My face grew warm. “I was only nine,” I explained. “I still didn’t have a good grasp on the ins and outs of air resistance.”
“Regardless,” she said as she took my mother’s wrist in her fingers. “She’s very proud of you. Even when she doesn’t actually say it, and that’s rare, you can tell in the way she tells people about you.”
I wondered if any of those cute, little stories dealt with my reign of terror as Crushette. Somehow I doubted it. She was probably happy to be on her way to repairing the reputation I’d tarnished. I glanced back down to the sleeping woman, the venom in my blood simmering back into its usual boil.
The nurse released her hold on my mother and wrote on the clipboard. “You know, sometimes your mom’s stories were the only thing that helped her and the others in her chemo group get through the treatments. The day you were revealed as a member of the Good Guys, she told everyone that passed through her room. Even called up a
few of her former group members to tell them.”
I shrugged and headed for the door. I’d done enough of ‘the right thing.’ Now at least I knew that she only wanted me to come by so she could point and brag. It was like the Science Award and Honor Society crap all over again. Here, look at my super smart and perfect daughter. She’s just like me, you know. I clenched my jaw and silently prayed that I would run into some bad guy who I could slap around.
A nagging feeling at the base of my brain made me stop and look from the nurse to my mother. “How long was she in chemo?”
The pen bounced against her lips a couple of times as she looked up at the ceiling. “Let’s see. She had just finished her second cycle when I came onboard. And she had three more before the doctors felt it wasn’t doing any good and stopped it.”
“How long ago was that?”
“Almost three weeks ago.” She tapped her lips a few more times and then nodded. “Yes, three weeks ago yesterday.”

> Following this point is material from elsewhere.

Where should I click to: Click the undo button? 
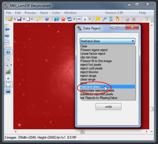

Three weeks? And she had five rounds of chemotherapy before that. I turned and walked towards the nurse. “And she’s been telling stories about me this whole time?”
Something in my voice or face must have registered an eleven on her danger meter, because she took several steps backwards, her eyes flicking from looking at me to searching for the call button next to my mother’s leg. Her head jerked up and down. “Uh, yes. They were good ones, though. Honest. The worst thing she ever said, that I know of, was that you’d made a mistake, but you’d paid more for it than you should have.”
I couldn’t speak. The nurse’s words and the implications behind them all collided in my brain, making a nightmarish traffic jam that prohibited any immediate vocal response. Instead, all I could manage was to open and close my mouth silently as my mind tried to adjust to this wholly unexpected paradigm. I felt like a fish out of water … and probably looked like one too.
The fear from seconds before morphed into occupational concern and she took a step towards me, reaching out tentatively. “Are you okay? You look like you’re either going to throw up or faint.”